The whole concentration on sea level rise is therefore a carefully constructed red herring meant to convince the public that we have more time to deal with the problem than we actually do. The reason they do this is because if you look at the latent heat of water and our science proves to be correct, it’s already too late to prevent it. If the solar cycles stick to pattern and the pacific decadal oscillation sticks to pattern we will all find this out soon enough beginning in the early 2020s. The first people to starve will be people in the sub tropics. Tens of millions of climate refugees (maybe not in 2025 but certainly by 2065) from the equatorial regions to the temperate zones. That’s the real reason for the border walls both here and in Europe. Lifeboat Britain anyone? We are going to need these walls fairly soon lest we all starve together. Things being as they are, we would rather let the poor brown people starve first and then maybe start to do something about the problem later. It’s hard to think about, gross, abhorrent, inhumane, cruel and borderline evil what we’re doing, or more precisely aren’t doing, but that’s the situation.
I should have added that they do have a plan for if things get that nasty called SRM or solar radiation management. Spraying SO2 into the stratosphere, fleets of solar powered drone aircraft that increase sea fog, a string of satellites in L3 orbit shielding the polar regions. But all that stuff is expensive. Current estimates are it would cost nearly as much as it did to bail out the banks and preventing hundreds of millions of deaths by starvation, especially in the sub tropics, clearly isn’t worth the expense. So what they will do is wait until the first wide spread crop failure and then go with some of these plans. If they go with the SO2 first (most likely as even the poorer nations that will suffer the starvation first, India, Pakistan, etc, can afford that) the sky won’t be blue anymore. Kind of a light bluish green. So to be fair, I should say that they think they have it under control. I personally disagree but who am I?
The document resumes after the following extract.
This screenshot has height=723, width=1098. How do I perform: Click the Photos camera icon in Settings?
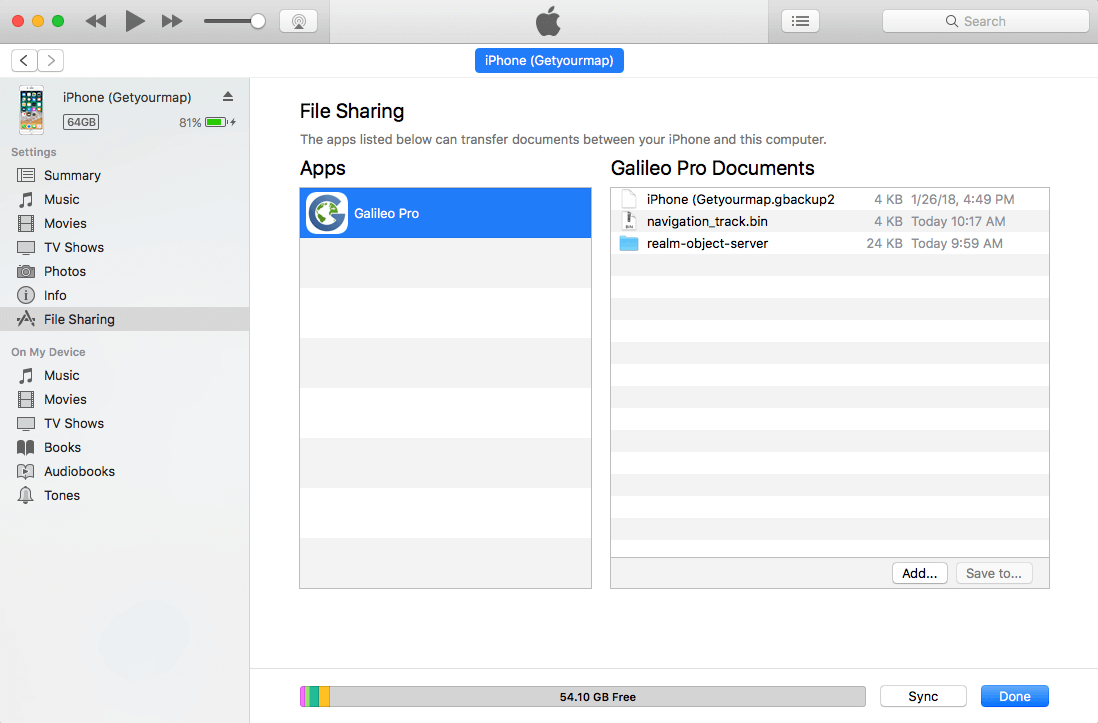(x=26, y=271)
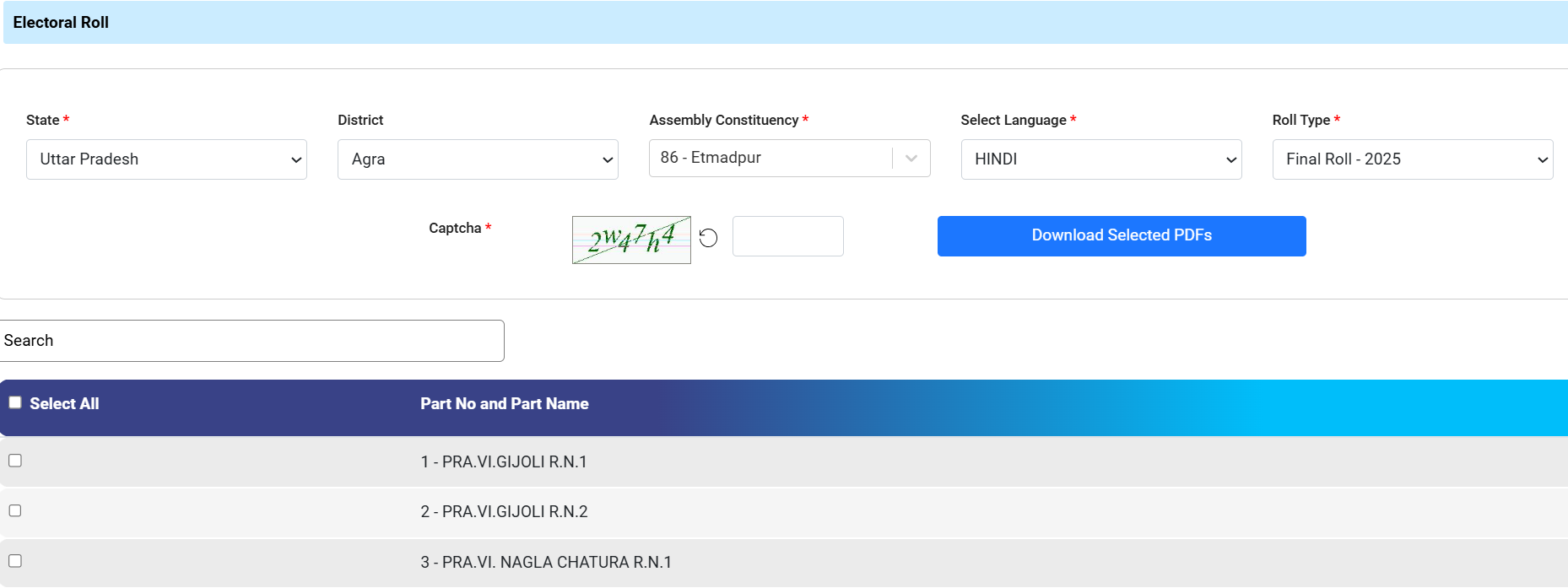
Task: Click the row 3 - PRA.VI. NAGLA CHATURA R.N.1
Action: pyautogui.click(x=546, y=563)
As an aside I wonder how many years it would take before they convinced the population that green sky was normal? As a large group we are that stupid you know. The only evidence to the contrary would be the art at the Louvre and other museums and who would look at that? Certainly within two generations but I bet less than ten years. And that friends and neighbors is the root of the problem. People in large groups are powerful stupid.
Well now that I am thoroughly depressed about my children’s future, time to shut down the computer and at least try to get some sleep. Serves me right for logging in at such a late hour I suppose. A well written post by the way, depressing, but well written. In my humble opinion of course. Powerfully stupid human logging off now.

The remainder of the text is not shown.